My former student Adam works as hard as anyone I’ve ever met. His Vietnam war veteran father left him just enough to finally pay off his student debt for his degrees at a public university in Oregon. His mother worked so hard and was underpaid, never managing to save much though she did an excellent job as a college office staffer, serving both students and (far higher paid) professors.
Now, almost 50 years old, Adam and his wife can finally start saving for a down payment on their own home.
Back in the day I was able to do that in the 1970s, when I was in my 20s, and have owned my own homes ever since. Student debt then was quite small, paid off by most people quite quickly, and my (boomer) generation stepped into home ownership that way.

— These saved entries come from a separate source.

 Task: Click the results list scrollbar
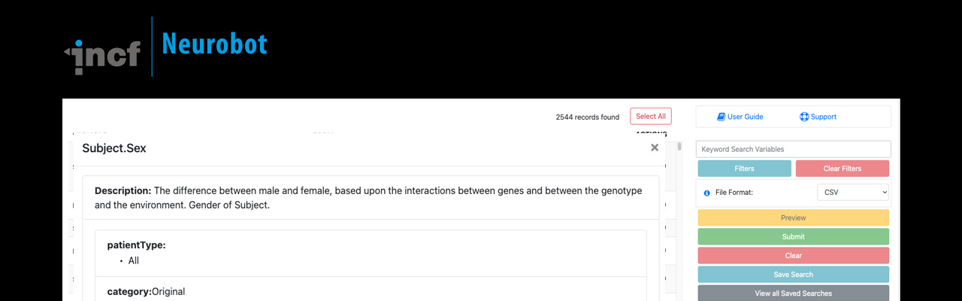pos(679,147)
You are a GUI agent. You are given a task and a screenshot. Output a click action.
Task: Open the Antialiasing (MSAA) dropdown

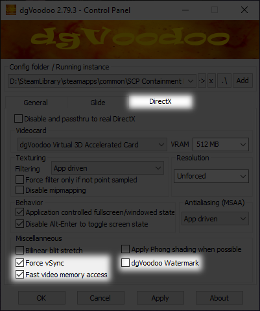215,219
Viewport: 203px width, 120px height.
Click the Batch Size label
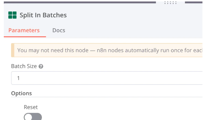tap(24, 66)
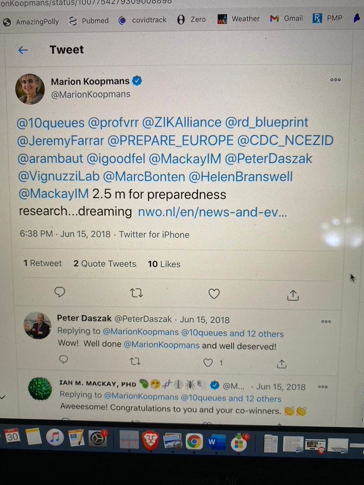Open the Gmail bookmark

tap(286, 18)
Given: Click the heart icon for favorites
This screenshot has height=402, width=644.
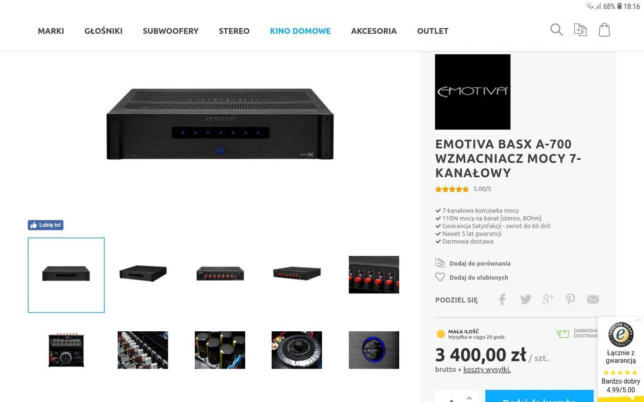Looking at the screenshot, I should pyautogui.click(x=440, y=277).
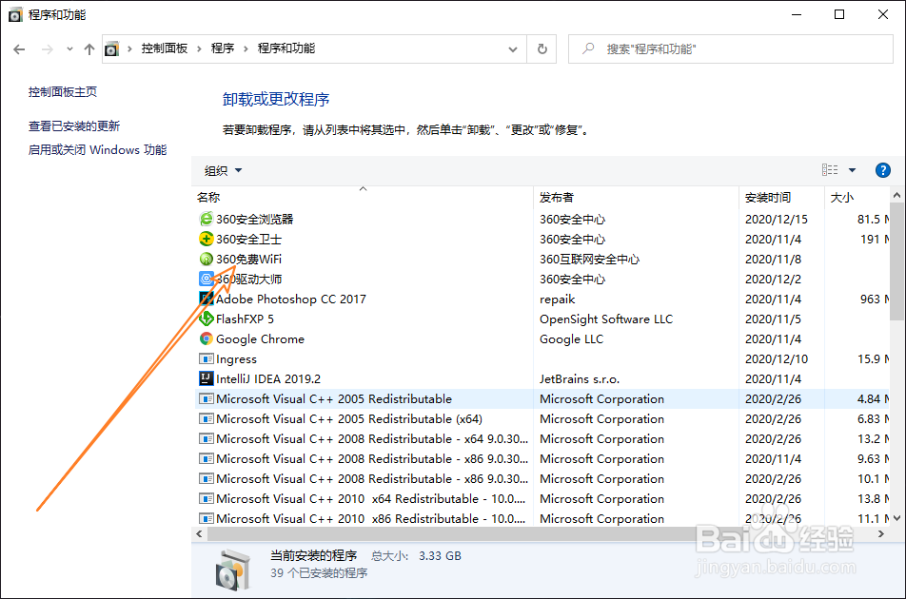Click the FlashFXP 5 icon
This screenshot has height=599, width=906.
(207, 319)
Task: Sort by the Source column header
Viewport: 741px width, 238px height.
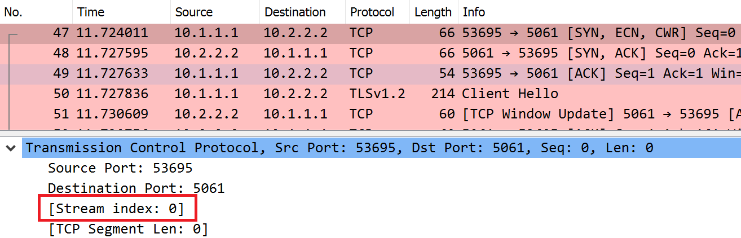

Once you own, your equity can usually be leveraged to get you into your next home, but if you rent while you drain your paycheck every month to a student loan payment, that down payment usually remains just an elusive goal.
Meanwhile, Republicans and a couple Democrats in the Senate blocked all tries for a significant student debt forgiveness portion of various bills. Where, they ask, is the money coming from? The student debt held now is on the order of $1.75 trillion, an enormous amount.

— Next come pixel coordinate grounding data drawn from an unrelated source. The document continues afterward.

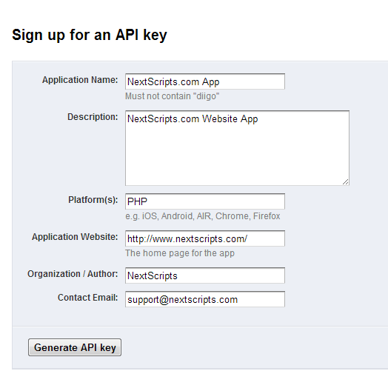Click the platform examples hint text
The height and width of the screenshot is (391, 388).
coord(203,216)
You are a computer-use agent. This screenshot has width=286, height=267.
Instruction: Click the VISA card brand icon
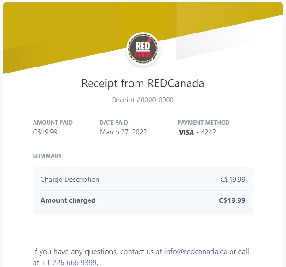click(x=185, y=132)
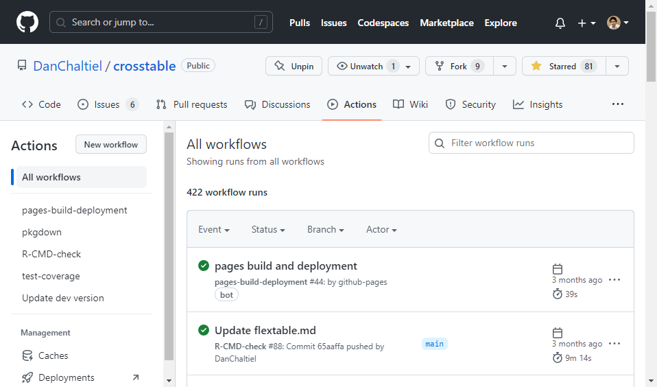Toggle Unpin for this repository

294,66
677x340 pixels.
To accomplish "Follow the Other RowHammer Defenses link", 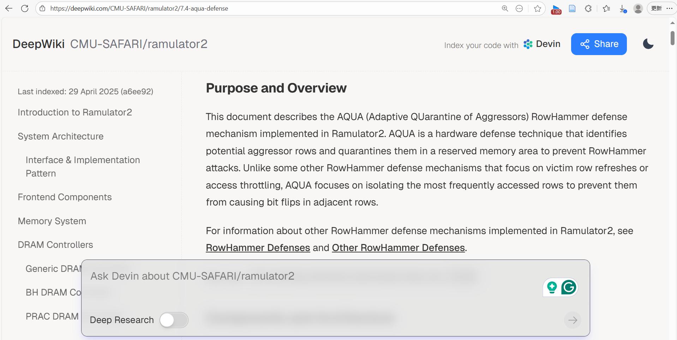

I have a couple of suggestions.
- Get rid of the useless and grotesquely expensive US Marine/Navy amphibious assault vehicles, proven more lethal to US servicemembers than to anyone else. Last week the Department of Defense added some $87,999,656 to the bloated $1,910,796,347 contract, which is, naturally, "cost-plus," that is, whenever the DoD feels like adding to it, they do, often convinced by war profiteering corporations to do so.
- Dial back on the eye-rolling number of brand-new military aircraft that cost us US taxpayers (including many student debt-holders) such unfathomable amounts each year. Earlier this month the DoD awarded yet another massive contract to Lockheed for more of them, some $7,630,940,571 in new money added to existing contracts.
These are just single contracts. Each day many more contracts send $billions to war profiteers, while US students are treated substantially worse than any and all students in Europe, Canada, Australian, New Zealand, and elsewhere. There is plenty of money for student debt relief in the US – or there could be, if our priorities shifted a bit away from enriching weaponeers and instead doing a better job of caring for our own young people.
It is only a matter of electing representatives and senators who will do this. We should be in dialog with them, and they should know our feelings, whatever those feelings may be.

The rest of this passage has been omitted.